Earlier this year a man was jailed for six years following an arson attack on a Nirvana headshop on Capel St. in Dublin. The attack caused over €1 million in damages
A recent BBC news report suggested that before the ban was introduced there were at least 100 headshops selling legal highs in Ireland and that this number was now reduced to 0.
However, the accuracy of this claim is open to criticism. I am personally aware of at least two shops that currently sell synthetic cannabis marketed as incense.
I suspect they are not the only ones.
A BBC investigation found that garda are regularly unable to act against a range of legal-high type drugs because of problems with the legislation.
To bring a prosecution, garda must scientifically prove that a substance has a psychoactive effect. To date, there have been only four successful prosecutions in the five years.
18 months ago one shop owner was fined €15,000 for selling ‘legal highs’ in 2011 despite the ban
In recent years there has been a significant increase of new psychoactive substances on the market which mimic the effects of better known drugs.
A report published by the European Monitoring Centre for Drugs and Drug Addiction shows that 101 new psychoactive substances (NPS) were detected by their early warning system last year.
This discovery of 101 new substances compares to 81 new chemicals in 2013; 73 in 2012; 49 in 2011; and 41 in 2009.
In total, the EMCDDA said it was now monitoring a total of 450 NPS.
Of the 101 new chemicals seized in 2014, 31 were cathinones (chemicals which mimic the effects of amphetamine and MDMA), while 30 were cannabinoids (schemicals which mimic cannabis)
Realistically these figures likely only represent a fraction of whats on the market, which shows the extent of the new chemicals arriving on the market. Many of which appear to be dangerous.
A few years ago a Flash Eurobarometer survey of 13,000 people aged 15-24 in EU states, found that 9% in Ireland had taken an NPS in the previous year, compared to the EU average of 3%.

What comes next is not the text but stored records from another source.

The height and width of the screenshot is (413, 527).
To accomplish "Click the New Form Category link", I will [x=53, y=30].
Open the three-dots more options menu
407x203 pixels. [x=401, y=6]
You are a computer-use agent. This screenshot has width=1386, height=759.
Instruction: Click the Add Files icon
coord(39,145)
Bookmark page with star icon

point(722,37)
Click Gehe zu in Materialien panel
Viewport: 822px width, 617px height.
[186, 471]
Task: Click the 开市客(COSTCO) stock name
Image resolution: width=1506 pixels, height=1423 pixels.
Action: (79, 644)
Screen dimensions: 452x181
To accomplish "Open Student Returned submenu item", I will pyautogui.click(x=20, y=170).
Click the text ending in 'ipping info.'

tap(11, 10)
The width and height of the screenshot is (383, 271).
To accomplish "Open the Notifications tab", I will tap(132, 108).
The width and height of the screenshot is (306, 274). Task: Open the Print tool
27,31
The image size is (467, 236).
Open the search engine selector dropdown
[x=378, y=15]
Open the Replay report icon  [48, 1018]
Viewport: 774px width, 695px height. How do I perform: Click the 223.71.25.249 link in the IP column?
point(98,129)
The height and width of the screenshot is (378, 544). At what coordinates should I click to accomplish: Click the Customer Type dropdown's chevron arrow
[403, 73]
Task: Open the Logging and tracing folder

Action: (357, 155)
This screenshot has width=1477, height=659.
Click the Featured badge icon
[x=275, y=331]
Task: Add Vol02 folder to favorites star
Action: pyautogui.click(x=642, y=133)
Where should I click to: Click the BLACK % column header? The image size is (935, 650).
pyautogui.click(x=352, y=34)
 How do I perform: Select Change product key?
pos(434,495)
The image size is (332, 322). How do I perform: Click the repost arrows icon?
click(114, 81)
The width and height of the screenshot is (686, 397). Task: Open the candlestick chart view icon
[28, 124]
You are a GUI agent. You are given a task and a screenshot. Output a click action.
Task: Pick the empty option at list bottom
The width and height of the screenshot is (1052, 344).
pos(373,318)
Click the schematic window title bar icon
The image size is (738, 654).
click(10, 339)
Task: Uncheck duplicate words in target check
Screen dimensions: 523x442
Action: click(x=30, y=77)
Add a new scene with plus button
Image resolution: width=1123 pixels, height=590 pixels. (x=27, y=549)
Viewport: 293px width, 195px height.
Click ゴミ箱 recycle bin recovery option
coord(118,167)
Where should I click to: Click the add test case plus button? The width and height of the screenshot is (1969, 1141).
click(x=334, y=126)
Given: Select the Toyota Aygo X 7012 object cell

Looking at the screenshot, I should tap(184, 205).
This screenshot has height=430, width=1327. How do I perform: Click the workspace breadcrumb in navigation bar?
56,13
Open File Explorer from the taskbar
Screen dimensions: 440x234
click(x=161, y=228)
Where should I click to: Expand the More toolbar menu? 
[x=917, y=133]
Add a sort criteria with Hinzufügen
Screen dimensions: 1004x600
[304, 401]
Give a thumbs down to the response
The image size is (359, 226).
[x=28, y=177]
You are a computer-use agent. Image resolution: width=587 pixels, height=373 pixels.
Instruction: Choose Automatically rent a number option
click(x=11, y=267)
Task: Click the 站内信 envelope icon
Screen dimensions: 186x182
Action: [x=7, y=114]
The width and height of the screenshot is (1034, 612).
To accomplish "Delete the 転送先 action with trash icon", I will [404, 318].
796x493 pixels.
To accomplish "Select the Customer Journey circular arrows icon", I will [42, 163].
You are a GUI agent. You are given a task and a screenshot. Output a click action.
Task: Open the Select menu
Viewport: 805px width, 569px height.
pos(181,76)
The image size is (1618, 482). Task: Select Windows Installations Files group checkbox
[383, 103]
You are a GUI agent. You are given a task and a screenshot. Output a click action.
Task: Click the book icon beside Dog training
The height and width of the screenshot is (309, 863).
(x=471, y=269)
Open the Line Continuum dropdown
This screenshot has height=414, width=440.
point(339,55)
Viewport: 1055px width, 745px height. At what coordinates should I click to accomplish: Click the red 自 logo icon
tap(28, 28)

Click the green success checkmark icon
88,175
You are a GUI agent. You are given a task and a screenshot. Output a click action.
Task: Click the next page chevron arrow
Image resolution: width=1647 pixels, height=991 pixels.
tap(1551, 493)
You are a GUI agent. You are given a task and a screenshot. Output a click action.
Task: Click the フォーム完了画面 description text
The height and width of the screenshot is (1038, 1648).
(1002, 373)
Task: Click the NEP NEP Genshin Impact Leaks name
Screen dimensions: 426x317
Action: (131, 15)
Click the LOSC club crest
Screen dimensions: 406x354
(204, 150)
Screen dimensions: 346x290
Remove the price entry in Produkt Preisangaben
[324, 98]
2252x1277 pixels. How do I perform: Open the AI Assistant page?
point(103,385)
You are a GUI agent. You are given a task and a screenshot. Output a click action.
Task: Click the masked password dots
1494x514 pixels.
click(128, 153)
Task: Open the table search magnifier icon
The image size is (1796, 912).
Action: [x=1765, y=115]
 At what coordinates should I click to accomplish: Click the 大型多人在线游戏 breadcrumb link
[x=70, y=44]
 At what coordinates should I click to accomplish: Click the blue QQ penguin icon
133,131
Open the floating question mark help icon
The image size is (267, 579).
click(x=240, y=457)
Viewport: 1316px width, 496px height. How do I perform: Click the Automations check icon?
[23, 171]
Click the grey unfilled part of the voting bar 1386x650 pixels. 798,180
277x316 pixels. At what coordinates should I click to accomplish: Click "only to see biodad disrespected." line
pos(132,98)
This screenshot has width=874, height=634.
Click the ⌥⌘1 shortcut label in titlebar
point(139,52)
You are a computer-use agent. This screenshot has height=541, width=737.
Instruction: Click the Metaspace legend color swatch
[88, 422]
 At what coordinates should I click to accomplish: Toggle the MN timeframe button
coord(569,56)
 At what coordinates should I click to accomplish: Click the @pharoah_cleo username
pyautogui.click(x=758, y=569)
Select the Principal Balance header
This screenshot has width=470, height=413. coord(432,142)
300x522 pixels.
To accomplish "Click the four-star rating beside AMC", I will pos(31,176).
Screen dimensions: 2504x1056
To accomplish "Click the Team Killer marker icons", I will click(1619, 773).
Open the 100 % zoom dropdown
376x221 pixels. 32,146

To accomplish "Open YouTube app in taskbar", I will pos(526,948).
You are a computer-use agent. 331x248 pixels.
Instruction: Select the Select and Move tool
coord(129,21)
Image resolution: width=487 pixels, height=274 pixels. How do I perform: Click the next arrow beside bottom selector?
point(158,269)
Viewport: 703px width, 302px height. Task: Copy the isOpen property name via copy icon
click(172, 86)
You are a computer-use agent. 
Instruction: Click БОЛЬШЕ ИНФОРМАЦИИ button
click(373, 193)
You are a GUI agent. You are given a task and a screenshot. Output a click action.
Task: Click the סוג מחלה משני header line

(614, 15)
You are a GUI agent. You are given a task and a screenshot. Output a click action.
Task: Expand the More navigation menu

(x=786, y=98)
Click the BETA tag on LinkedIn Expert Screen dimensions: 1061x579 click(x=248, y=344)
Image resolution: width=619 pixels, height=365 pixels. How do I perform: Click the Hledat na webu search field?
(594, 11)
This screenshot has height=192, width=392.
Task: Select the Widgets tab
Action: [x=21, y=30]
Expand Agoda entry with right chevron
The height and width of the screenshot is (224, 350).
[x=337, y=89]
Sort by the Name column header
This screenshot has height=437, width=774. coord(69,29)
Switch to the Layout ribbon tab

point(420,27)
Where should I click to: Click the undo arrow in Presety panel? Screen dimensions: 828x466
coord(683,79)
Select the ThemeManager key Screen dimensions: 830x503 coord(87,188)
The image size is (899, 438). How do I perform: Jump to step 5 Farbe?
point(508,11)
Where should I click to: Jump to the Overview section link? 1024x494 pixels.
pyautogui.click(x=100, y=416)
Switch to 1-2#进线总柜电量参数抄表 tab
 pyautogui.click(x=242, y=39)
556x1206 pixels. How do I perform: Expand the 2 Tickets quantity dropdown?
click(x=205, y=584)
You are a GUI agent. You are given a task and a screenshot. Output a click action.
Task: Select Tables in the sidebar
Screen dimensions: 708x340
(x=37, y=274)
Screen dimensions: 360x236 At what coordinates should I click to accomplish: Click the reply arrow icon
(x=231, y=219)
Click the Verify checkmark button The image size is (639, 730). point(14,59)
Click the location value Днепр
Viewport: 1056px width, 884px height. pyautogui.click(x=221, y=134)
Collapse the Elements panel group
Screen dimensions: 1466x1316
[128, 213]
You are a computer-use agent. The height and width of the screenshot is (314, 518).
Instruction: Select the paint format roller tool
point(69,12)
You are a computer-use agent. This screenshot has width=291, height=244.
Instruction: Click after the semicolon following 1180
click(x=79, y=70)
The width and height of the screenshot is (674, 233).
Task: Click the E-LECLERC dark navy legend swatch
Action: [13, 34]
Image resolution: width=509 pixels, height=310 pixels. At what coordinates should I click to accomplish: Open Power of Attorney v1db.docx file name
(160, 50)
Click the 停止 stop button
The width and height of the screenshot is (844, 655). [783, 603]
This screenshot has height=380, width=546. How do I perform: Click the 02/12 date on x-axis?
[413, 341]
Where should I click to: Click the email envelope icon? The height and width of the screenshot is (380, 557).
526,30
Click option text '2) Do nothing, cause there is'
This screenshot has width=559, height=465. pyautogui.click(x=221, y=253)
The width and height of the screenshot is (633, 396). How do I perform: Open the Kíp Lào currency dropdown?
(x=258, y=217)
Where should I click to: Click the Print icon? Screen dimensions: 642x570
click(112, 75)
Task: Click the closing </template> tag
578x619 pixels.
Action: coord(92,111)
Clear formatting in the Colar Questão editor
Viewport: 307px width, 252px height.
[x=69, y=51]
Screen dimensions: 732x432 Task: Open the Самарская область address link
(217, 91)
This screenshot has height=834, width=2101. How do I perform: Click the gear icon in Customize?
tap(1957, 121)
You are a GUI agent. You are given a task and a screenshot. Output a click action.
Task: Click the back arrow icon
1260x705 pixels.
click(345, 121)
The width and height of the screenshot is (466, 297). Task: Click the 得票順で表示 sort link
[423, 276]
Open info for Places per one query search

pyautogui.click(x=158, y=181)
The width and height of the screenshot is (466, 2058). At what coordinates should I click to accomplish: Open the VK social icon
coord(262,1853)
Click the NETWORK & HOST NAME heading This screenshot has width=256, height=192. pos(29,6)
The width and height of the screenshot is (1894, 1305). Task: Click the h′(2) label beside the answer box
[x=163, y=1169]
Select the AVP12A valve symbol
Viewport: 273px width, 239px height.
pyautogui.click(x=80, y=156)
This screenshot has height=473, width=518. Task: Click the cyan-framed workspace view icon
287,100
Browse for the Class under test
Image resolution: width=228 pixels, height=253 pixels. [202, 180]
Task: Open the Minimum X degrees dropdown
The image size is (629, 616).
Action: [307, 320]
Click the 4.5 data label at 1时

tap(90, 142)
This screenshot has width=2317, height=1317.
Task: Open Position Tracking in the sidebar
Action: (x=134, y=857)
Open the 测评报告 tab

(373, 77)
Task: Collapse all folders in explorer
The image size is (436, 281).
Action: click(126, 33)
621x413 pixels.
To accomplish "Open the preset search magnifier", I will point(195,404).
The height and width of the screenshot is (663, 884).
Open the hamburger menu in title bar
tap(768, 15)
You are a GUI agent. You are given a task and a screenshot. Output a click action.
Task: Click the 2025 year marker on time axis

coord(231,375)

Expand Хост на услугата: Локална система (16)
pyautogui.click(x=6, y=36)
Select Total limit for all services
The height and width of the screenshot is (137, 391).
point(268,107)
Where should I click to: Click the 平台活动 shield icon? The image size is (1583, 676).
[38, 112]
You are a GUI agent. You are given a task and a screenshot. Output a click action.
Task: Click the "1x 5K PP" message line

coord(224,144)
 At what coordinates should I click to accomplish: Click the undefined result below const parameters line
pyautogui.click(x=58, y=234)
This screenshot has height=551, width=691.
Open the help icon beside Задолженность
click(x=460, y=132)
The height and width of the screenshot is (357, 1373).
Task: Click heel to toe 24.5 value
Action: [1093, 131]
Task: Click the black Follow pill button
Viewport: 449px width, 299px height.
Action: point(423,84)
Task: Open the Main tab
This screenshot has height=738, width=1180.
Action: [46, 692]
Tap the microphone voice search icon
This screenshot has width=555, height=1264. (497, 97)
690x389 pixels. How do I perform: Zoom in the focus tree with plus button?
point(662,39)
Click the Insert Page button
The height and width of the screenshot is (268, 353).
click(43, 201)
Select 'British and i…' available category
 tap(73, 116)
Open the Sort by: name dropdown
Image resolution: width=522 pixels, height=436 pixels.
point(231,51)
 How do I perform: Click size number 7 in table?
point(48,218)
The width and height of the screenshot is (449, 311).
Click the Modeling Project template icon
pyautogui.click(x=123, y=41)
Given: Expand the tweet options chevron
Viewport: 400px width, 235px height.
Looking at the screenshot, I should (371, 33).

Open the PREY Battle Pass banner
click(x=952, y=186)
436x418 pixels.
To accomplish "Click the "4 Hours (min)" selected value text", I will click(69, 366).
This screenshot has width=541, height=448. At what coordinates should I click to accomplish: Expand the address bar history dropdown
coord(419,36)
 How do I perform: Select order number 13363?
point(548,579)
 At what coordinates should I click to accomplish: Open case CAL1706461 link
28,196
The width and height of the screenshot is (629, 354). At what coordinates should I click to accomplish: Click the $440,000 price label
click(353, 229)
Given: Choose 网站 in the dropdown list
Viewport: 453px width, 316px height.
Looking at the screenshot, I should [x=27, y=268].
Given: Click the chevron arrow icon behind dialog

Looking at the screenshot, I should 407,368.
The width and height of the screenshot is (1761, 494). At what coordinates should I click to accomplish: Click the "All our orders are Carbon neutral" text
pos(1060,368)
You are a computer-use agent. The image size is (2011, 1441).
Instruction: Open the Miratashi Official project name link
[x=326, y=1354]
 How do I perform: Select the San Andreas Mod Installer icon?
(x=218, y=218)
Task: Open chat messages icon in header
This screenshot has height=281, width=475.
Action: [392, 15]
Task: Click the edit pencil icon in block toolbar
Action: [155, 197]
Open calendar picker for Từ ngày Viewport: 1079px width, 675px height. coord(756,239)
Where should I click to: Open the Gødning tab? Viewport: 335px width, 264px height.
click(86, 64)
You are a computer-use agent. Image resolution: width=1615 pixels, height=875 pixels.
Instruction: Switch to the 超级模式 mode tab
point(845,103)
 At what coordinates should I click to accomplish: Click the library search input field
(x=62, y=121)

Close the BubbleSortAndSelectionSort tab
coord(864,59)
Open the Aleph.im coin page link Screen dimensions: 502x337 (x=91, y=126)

Elsewhere, the risks associated with synthetic cannabis have been further established by another survey.
The Global Drugs Survey found that 3.5% of synthetic cannabis users had to attend A&E following its use. This compares to 0.4% for actual cannabis.
Across the globe there have been numerous stories of strokes, seizures and other serious adverse reactions to synthetic cannabis products.
Earlier this week the story of a young male in the UK who spent five days in a coma after consuming synthetic cannabis emerged
Ireland’s ban on ‘legal highs’ was recently a topic of discussion in the British parliament. Politicians across the sea are considering the introduction a ban largely based on Ireland’s policy.
However this proposal has critics who have described Ireland’s ban as “flawed”
As we have seen in Ireland even if a ban is introduced this will not remove the products from the streets. In fact it might not even remove them from all shops.
Many of these new psychoactive drugs emerged as a result of drug prohibition, and even more in the aftermath of the crackdown on ‘legal highs’.
Some possibilities must be considered.
Would these dangerous highs exist at all if it wasn’t for prohibition? Would making the products they mimic (which are often safer) available be a good thing?
Whether they like it or not these are questions politicians will have to address at some point.